● Task description
Would you write out the lines from the one containing "The image size is (328, 450)." to the end of the records below, exactly and in full, please?

--- Data for review Enclosed Below ---

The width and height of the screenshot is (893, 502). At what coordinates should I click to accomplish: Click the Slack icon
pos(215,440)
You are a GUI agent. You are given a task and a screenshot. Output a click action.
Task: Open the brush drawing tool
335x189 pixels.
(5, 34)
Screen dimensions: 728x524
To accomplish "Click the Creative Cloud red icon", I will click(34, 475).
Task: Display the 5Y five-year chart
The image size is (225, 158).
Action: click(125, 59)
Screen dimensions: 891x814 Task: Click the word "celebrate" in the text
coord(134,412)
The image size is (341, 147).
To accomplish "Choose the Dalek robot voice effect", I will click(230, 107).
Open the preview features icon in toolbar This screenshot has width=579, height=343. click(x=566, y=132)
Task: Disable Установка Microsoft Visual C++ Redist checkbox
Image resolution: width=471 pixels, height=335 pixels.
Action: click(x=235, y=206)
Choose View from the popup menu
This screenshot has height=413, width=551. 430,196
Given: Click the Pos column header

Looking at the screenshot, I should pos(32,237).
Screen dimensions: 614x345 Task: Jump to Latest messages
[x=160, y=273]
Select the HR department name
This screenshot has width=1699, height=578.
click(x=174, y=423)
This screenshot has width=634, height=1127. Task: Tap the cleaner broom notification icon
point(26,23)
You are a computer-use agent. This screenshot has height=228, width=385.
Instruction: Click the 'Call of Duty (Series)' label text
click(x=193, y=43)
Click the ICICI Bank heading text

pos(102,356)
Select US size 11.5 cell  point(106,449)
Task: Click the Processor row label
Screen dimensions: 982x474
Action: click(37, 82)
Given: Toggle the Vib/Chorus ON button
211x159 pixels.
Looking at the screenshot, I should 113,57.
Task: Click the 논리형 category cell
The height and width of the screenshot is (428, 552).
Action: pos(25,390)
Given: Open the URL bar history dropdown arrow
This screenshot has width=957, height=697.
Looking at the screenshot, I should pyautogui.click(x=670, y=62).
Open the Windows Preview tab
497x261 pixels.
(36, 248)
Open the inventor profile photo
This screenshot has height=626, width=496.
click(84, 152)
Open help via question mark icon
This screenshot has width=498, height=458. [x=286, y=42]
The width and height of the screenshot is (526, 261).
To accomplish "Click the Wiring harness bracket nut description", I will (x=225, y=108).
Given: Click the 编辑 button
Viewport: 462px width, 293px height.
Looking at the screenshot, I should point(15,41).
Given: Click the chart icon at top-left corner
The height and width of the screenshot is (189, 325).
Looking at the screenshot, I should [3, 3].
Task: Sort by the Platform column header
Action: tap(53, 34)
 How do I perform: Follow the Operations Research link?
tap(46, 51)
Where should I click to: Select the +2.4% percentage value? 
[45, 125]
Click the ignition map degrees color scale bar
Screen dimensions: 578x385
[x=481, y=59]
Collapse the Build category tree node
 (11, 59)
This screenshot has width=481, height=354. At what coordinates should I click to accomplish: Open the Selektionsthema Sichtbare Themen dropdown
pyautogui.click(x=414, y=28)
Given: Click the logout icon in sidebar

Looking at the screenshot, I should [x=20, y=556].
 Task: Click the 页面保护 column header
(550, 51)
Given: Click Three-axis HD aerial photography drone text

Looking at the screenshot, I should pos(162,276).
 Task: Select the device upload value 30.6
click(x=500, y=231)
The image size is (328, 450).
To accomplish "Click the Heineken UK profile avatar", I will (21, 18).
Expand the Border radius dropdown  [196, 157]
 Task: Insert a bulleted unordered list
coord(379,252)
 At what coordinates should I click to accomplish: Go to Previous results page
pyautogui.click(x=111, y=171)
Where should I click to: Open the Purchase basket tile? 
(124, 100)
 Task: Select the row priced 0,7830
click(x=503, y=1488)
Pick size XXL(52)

--- End of Enclosed Data for review ---

● Expected output
The image size is (328, 450).
To accomplish "Click the Heineken UK profile avatar", I will (21, 18).
Expand the Border radius dropdown  [196, 157]
 Task: Insert a bulleted unordered list
coord(379,252)
 At what coordinates should I click to accomplish: Go to Previous results page
pyautogui.click(x=111, y=171)
Where should I click to: Open the Purchase basket tile? 
(124, 100)
 Task: Select the row priced 0,7830
click(x=503, y=1488)
Pick size XXL(52)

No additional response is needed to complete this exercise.